Basidiospores - spores produced on a basidium.
Foraging strategies - different adaptations and competition methods used by mychorrhizal fungi to find nutrients and plant hosts.
Fungal sheath - Mass of hyphae around a plant root. Also known as a mantel.
Fungi - Eukaryotic, heterotropic organisms, with cell walls, but lacking roots, chlorophyll, and vascular tissues. Reproduction is by spores. Research has shown the fungi to be more closely related to the animal kingdom than to plants.

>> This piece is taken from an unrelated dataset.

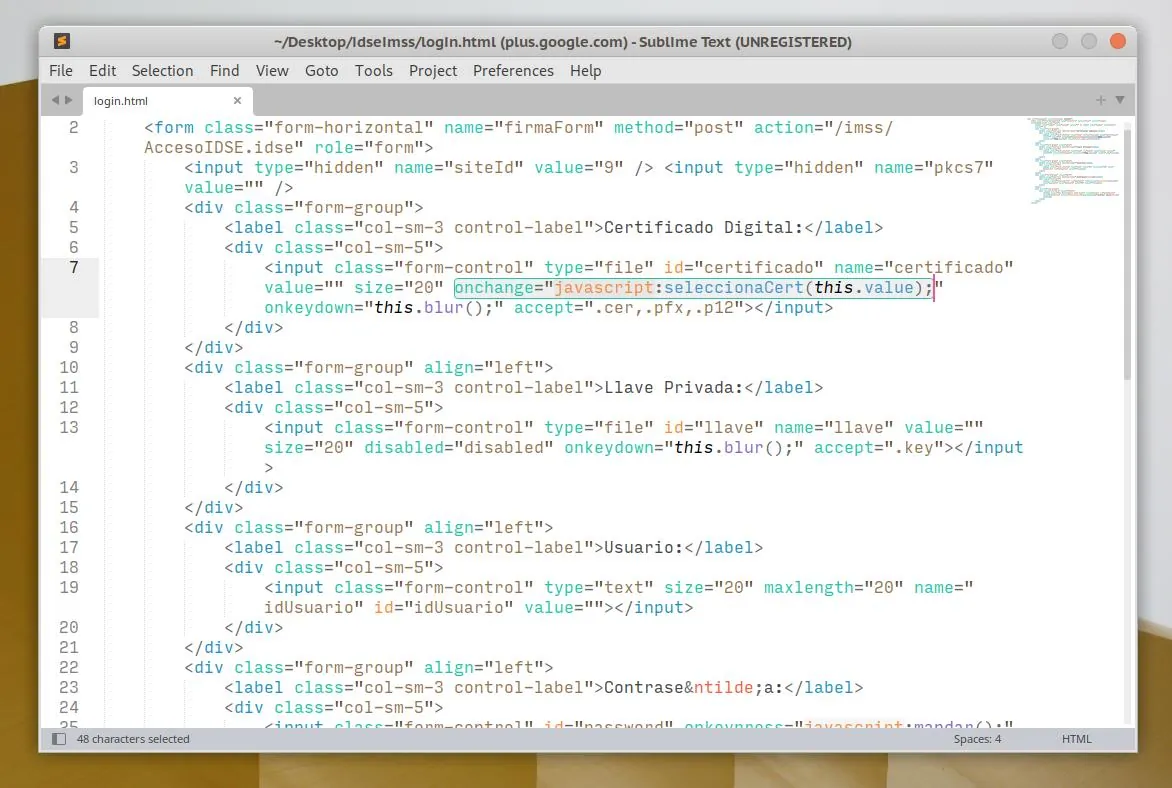
Task: Open the File menu
Action: [x=61, y=71]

Gasteromycetes - subclass of the Basidiomycetes which do not forcibly discharge their spores.
Gleba - the collective tissues which produces spores
Hartig net - a complex of fungal hyphae found in the intercellular spaces between the cortical cells of a root
Host specificity - the ability of one organism to colonize or associate with another. Organisms with low host specificity are able to colonize many other organisms. Organisms with high host specificity may only be able to colonize a few or one other organism.
Hyphae - thread like filaments of the mycelium
Mycelia - a mass of heavily branched hyphae.
Nitrogen cycle - The circulation of nitrogen in an environment in which a cycle of chemical reactions compound atmospheric nitrogen, dissolve it in rain, and deposit it in the soil, where it is metabolized by bacteria, fungi and plants, eventually returning to the atmosphere by bacterial decomposition of organic matter.
Rhizomorphs - 'root-like' mass of hypahe connecting the outer mycelia to the fungal sheath.
Spore Bank - A large accumulation of spores in the soil over time.
Symbiotic relationships - association between different and unlike organisms. In the case of mycorrhizae and plants, the relationship is mutually beneficial.
Vascular land plants - Plants with xylem and phloem including the Lycopods, Horsetails, Ferns, and Seed Plants (conifers and flowering plants).